[Stored items]
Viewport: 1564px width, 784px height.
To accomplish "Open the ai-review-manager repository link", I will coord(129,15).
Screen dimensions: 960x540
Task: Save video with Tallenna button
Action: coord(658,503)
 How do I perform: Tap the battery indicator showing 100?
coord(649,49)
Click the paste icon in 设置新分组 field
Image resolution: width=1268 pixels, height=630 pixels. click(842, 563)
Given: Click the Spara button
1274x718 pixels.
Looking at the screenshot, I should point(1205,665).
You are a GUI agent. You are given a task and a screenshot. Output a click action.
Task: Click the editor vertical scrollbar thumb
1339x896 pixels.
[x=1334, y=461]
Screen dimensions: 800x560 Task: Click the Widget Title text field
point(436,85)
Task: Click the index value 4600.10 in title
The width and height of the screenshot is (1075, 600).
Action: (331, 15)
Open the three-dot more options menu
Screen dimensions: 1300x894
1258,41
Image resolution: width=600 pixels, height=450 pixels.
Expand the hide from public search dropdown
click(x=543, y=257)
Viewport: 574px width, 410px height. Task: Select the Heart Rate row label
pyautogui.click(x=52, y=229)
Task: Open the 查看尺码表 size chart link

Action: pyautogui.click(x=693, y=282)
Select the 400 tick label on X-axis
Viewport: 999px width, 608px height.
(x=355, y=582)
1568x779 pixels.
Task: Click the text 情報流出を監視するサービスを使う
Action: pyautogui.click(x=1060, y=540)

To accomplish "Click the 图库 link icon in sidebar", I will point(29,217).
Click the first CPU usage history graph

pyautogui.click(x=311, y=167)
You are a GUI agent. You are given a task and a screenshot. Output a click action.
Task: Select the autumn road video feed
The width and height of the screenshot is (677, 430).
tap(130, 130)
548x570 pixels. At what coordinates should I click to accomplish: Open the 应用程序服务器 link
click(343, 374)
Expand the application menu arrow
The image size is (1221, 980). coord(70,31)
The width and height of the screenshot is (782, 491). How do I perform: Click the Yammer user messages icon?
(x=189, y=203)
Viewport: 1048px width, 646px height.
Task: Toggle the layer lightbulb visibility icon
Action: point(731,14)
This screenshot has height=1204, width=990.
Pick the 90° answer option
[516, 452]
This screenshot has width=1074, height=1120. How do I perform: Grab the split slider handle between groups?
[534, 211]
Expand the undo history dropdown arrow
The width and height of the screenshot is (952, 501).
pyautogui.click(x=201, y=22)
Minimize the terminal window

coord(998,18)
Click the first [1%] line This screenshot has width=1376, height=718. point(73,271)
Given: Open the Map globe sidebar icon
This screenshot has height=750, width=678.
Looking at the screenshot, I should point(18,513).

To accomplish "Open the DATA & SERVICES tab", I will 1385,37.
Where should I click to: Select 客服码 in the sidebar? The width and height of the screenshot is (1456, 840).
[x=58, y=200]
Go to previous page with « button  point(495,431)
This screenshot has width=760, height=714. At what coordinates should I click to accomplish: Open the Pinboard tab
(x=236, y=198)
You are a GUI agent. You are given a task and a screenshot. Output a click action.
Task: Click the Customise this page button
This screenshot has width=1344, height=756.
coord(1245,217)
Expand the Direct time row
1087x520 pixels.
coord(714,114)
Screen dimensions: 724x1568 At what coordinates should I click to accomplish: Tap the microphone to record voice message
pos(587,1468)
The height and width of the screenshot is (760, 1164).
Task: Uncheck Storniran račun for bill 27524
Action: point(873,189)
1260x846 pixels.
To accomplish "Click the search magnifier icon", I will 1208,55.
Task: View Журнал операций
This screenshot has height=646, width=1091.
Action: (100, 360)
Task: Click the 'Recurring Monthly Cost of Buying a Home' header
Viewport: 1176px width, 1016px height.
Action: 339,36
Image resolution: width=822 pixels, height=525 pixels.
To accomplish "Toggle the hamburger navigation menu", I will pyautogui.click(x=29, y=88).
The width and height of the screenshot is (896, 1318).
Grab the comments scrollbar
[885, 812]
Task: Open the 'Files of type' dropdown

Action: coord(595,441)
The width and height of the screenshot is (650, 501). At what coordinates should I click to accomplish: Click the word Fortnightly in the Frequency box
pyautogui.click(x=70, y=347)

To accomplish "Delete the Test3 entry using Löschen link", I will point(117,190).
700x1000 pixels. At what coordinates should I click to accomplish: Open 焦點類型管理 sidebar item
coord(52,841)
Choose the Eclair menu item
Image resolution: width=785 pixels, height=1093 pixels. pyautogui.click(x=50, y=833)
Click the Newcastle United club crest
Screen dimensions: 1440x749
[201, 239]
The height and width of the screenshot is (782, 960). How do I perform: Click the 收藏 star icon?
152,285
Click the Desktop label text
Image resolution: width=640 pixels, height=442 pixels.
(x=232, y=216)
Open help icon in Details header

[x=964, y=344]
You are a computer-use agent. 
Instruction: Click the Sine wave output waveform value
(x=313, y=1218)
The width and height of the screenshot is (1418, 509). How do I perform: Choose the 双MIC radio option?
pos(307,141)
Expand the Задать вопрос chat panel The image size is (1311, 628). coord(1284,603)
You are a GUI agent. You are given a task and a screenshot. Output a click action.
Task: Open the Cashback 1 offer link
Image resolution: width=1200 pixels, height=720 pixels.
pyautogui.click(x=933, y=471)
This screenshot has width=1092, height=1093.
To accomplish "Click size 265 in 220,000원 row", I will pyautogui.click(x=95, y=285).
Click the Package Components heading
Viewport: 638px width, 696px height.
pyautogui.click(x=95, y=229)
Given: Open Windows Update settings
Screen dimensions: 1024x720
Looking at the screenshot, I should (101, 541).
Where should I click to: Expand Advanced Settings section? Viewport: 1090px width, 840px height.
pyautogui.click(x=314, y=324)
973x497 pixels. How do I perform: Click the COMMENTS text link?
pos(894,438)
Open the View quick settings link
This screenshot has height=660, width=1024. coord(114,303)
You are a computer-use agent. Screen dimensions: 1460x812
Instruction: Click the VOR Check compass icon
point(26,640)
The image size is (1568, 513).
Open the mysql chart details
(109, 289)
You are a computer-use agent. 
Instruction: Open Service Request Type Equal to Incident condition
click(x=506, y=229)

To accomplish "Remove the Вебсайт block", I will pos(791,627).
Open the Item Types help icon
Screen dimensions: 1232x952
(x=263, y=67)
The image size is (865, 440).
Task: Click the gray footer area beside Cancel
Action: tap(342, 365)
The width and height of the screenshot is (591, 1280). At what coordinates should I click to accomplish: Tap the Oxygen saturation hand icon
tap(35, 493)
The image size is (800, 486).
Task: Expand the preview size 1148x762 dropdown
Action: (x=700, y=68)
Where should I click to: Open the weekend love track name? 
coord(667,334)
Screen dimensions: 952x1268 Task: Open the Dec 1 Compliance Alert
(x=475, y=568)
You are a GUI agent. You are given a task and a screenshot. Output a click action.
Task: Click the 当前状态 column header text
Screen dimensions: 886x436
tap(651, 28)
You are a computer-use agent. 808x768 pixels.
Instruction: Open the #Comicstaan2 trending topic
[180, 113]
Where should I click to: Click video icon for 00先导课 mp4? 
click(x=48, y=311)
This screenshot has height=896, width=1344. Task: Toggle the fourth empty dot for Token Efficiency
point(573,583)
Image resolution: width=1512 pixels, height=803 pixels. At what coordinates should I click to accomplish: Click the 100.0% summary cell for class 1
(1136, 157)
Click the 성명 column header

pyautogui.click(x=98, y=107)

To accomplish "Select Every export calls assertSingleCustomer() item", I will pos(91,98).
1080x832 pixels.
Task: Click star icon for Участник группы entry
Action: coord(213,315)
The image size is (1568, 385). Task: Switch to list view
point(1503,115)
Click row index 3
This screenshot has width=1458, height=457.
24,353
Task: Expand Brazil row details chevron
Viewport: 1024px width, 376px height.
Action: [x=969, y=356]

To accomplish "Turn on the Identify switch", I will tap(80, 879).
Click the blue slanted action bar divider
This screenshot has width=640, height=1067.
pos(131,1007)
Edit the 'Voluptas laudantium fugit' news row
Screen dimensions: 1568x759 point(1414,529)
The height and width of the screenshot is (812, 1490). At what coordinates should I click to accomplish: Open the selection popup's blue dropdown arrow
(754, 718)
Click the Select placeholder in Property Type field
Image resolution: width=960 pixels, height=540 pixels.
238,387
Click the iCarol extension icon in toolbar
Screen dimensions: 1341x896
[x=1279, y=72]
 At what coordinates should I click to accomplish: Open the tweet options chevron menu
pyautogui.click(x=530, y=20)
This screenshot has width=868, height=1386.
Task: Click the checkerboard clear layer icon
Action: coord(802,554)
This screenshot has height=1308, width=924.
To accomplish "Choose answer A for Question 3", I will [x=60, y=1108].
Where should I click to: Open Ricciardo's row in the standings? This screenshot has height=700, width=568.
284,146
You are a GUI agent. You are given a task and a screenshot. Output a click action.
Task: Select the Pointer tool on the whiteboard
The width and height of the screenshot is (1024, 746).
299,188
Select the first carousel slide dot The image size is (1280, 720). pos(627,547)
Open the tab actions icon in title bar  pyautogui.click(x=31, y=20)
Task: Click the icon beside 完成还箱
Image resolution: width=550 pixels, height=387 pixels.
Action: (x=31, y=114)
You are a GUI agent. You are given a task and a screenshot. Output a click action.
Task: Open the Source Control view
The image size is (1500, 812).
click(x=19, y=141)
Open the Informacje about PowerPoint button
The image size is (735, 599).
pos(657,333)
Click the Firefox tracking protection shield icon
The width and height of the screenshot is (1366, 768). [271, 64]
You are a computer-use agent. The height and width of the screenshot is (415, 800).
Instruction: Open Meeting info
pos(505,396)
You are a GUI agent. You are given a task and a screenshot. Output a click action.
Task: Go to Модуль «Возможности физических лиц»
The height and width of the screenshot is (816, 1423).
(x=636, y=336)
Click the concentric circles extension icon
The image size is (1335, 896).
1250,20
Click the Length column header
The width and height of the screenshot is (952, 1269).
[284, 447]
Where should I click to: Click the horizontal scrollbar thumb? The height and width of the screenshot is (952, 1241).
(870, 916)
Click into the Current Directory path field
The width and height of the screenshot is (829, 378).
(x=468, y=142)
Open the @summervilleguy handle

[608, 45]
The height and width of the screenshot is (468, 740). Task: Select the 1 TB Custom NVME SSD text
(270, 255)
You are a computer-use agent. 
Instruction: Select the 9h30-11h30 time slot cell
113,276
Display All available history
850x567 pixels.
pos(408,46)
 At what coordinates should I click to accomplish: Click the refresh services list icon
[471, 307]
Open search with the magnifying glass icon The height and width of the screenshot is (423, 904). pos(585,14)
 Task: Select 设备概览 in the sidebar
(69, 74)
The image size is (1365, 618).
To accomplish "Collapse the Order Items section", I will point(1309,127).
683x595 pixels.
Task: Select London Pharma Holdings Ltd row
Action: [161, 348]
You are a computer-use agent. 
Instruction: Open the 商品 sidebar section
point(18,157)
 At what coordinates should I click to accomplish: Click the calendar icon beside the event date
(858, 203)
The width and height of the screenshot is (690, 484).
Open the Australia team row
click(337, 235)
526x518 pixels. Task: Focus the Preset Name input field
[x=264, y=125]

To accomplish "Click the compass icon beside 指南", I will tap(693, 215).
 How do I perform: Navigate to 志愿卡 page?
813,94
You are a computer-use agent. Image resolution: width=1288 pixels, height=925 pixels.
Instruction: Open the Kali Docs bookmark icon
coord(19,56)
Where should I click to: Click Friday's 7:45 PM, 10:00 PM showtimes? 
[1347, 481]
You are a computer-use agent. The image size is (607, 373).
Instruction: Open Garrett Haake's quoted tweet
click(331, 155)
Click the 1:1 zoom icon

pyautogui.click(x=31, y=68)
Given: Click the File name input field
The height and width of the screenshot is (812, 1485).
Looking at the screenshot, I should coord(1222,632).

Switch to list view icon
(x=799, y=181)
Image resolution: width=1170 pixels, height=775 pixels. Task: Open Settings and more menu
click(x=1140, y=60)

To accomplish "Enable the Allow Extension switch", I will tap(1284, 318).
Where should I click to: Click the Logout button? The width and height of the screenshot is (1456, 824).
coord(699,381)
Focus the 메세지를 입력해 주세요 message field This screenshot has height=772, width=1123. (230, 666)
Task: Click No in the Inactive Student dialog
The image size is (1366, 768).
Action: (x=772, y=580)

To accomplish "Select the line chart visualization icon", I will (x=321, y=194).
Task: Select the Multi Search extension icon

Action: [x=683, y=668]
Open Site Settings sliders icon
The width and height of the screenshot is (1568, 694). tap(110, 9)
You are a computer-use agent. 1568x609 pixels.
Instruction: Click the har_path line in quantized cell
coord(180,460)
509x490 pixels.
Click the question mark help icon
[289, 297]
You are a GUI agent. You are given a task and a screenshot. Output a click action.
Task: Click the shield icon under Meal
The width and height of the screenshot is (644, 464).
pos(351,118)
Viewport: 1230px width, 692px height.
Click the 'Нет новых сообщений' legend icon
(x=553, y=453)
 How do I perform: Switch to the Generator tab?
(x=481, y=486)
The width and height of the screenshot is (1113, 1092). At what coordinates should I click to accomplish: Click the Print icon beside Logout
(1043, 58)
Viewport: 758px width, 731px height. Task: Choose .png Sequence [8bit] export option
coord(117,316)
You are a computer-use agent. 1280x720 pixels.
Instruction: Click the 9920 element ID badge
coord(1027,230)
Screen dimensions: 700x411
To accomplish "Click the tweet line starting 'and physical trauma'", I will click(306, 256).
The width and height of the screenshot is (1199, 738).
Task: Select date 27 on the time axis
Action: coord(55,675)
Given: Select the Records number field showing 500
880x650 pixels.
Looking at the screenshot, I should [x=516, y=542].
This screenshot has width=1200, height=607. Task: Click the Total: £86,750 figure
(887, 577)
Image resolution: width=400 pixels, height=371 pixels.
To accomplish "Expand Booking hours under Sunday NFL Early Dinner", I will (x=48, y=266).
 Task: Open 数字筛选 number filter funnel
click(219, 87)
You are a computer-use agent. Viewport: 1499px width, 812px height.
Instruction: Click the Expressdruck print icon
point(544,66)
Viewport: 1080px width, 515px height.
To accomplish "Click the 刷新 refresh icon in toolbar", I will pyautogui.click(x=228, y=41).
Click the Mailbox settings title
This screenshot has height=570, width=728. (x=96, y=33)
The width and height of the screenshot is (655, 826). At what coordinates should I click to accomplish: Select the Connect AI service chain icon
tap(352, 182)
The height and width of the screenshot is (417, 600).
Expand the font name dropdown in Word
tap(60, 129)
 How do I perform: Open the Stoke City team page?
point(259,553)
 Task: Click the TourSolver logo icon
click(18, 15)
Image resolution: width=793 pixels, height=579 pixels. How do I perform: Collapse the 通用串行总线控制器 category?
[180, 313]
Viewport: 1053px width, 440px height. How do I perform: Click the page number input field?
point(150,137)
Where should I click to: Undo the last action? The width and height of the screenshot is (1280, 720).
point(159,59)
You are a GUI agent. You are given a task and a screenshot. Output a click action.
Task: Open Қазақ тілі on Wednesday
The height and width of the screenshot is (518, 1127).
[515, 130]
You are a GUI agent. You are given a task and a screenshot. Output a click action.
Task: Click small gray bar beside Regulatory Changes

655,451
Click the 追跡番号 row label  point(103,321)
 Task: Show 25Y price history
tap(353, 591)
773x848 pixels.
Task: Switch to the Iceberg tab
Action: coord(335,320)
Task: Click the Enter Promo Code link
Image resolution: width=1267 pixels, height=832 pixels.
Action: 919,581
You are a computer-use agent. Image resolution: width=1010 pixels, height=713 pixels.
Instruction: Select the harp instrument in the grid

# Prompt:
Begin with the first line of the records and finish with the line containing "Task: Click the index value 4600.10 in title". Reproduce those lines exactly, both ends included, and nothing else.

# Output:
Viewport: 1564px width, 784px height.
To accomplish "Open the ai-review-manager repository link", I will coord(129,15).
Screen dimensions: 960x540
Task: Save video with Tallenna button
Action: coord(658,503)
 How do I perform: Tap the battery indicator showing 100?
coord(649,49)
Click the paste icon in 设置新分组 field
Image resolution: width=1268 pixels, height=630 pixels. click(842, 563)
Given: Click the Spara button
1274x718 pixels.
Looking at the screenshot, I should point(1205,665).
You are a GUI agent. You are given a task and a screenshot. Output a click action.
Task: Click the editor vertical scrollbar thumb
1339x896 pixels.
[x=1334, y=461]
Screen dimensions: 800x560 Task: Click the Widget Title text field
point(436,85)
Task: Click the index value 4600.10 in title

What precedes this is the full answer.